A week ago, a hundred thousand candles of memory twinkled across the world, on Facebook statuses, on literary blogs, in earnest conversations between sixteen year olds. J.D. Salinger, iconic novelist, eternal convert and Charlie Chaplin’s cuckold, had died at the ripe old age of ninety-one. Yet many of you could be forgiven for asking just what all the fuss was about. So he wrote a book encapsulating teenage angst and then went into hiding for sixty years; what’s the big deal?
The big deal is that throughout his career Salinger kept the one thing that is essential to every cultural legend: mystique. The Catcher in the Rye itself is as much of an enigma as its author. Its narrator is Holden Caulfield, a rebellious schoolboy who despises the weak figures of authority and ‘phony’ kids around him. Expelled from his prep school, he takes the train to New York, where he spends three days in a blur of loneliness, encountering girls, museums and his old English teacher, all the while his disaffection increasing. He dreams of becoming a noble savage guarding children from the lousy hypocrisy of the adult world: he will wait at the edge of the rye field to ward them away from the cliff.

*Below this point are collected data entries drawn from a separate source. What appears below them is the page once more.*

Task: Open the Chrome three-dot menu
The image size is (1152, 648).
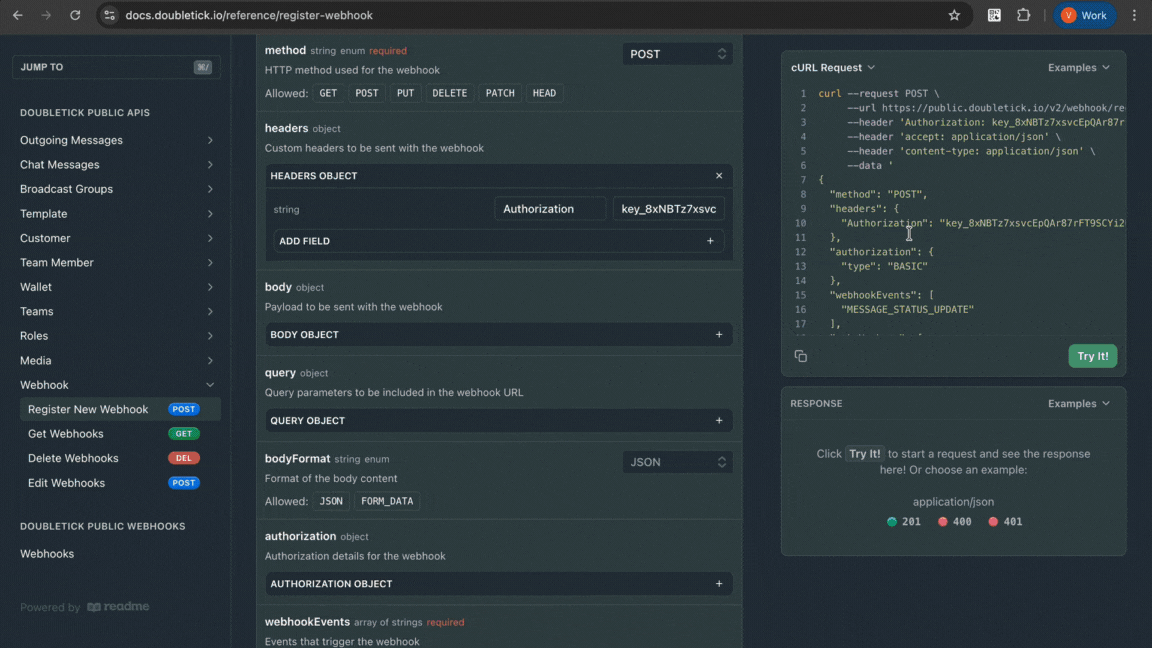Action: coord(1134,15)
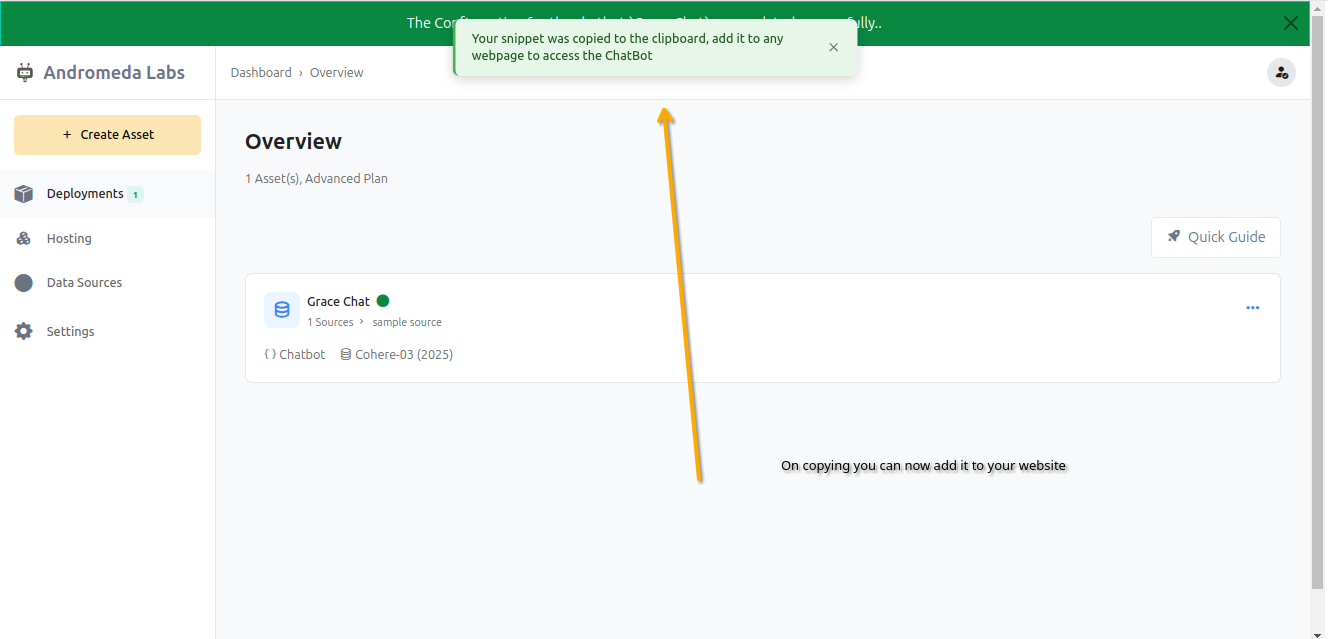This screenshot has height=639, width=1328.
Task: Click the Andromeda Labs robot logo icon
Action: tap(25, 73)
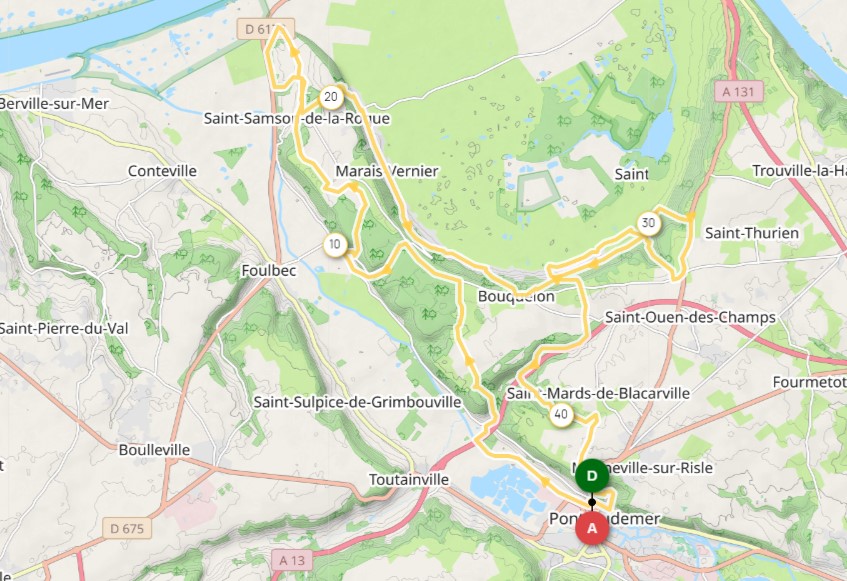Click the Berville-sur-Mer label
This screenshot has width=847, height=581.
54,104
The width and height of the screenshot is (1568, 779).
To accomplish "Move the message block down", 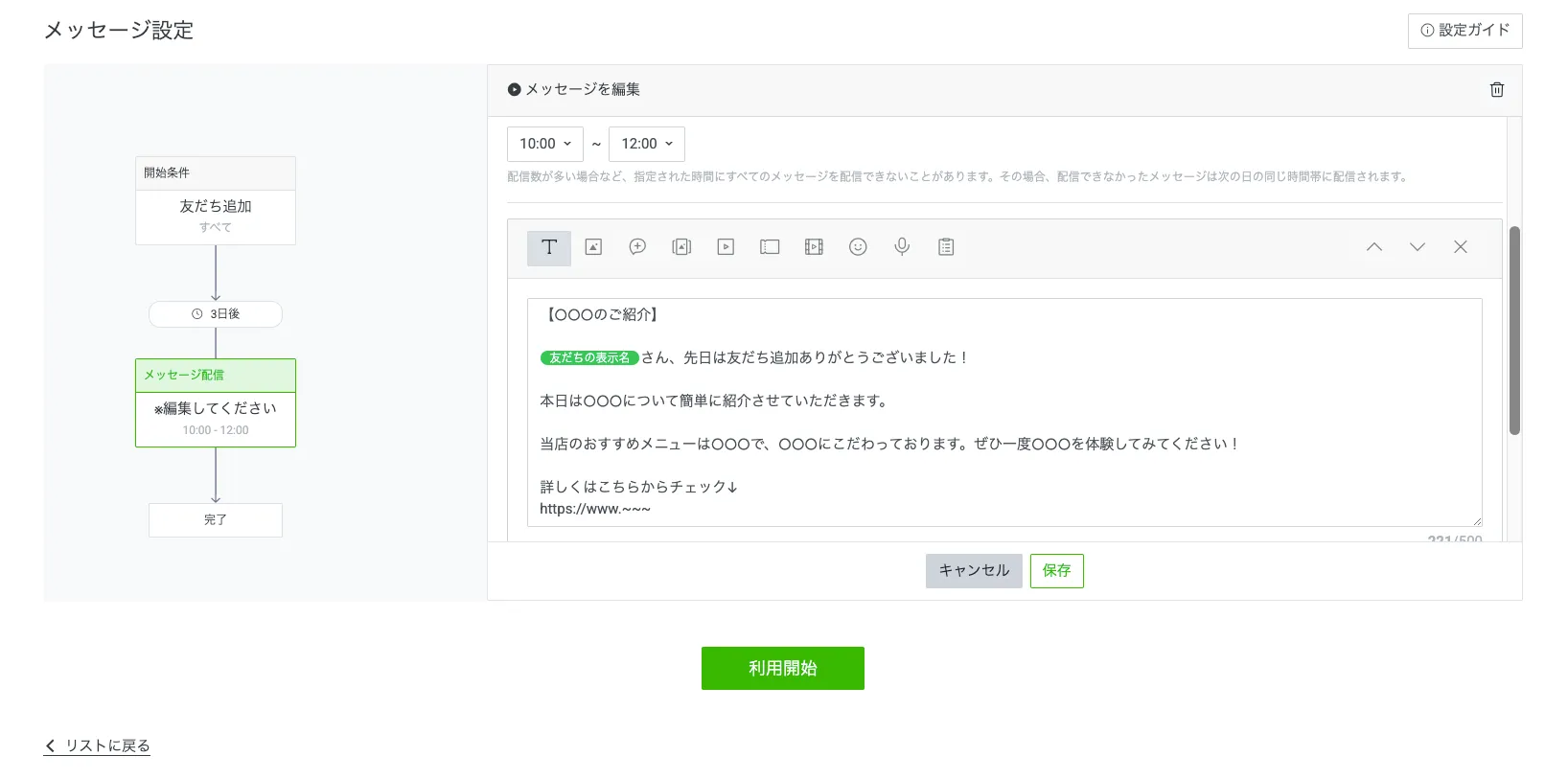I will coord(1417,247).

The book was a Molotov cocktail cast into the middle of postwar America. Caulfield’s instability, his encounter with the prostitute Sunny, and above all the graphic language of his narrative drew savage opprobrium and fanatic admiration to the boy hero. The Catcher in the Rye was the USA’s Lady Chatterley’s Lover: a teacher was fired for putting it on his curriculum, and there was a national censorship controversy. For his devotees, Caulfield was the original icon of teenage angst, and he is thought to have inspired cult films like The Graduate, Donnie Darko and Igby Goes Down. Billy Wilder, Jack Nicholson and Leonardo di Caprio are all thought to have begged Salinger for the chance to play Caulfield in a film adaptation.
Salinger, as laconic as his fictional creation, bluntly refused. He published more than thirty stories during his long career, but something of Caulfield’s wariness and misanthropy clung to him, and he was a notorious recluse. After fighting in the D-Day campaign alongside Ernest Hemingway, he was admitted to an army hospital with severely shaken nerves. It was in that same year that Caulfield made his first appearance, in a short story simply titled I’m Crazy. The Catcher in the Rye followed in 1951, and spent thirty weeks on the bestseller list. From then on, he isolated himself and his young wife in New Hampshire and dabbled in short stories and a bewildering sequence of faiths, from Buddhism to Hinduism to Dianetics. He stopped publishing in 1967, although he jealously hoarded a great wealth of unpublished material. He shunned attention so much that his family would not hold a service when he died.
He once remarked that he was ‘in this world, but not of it’: much of his cult came from this otherworldliness, this brooding, Byronic charisma that bled from his life into his books, or perhaps vice versa. Intransigent, brilliant, lunatic: the world tends to remember men who defy it, and Salinger will not easily be forgotten.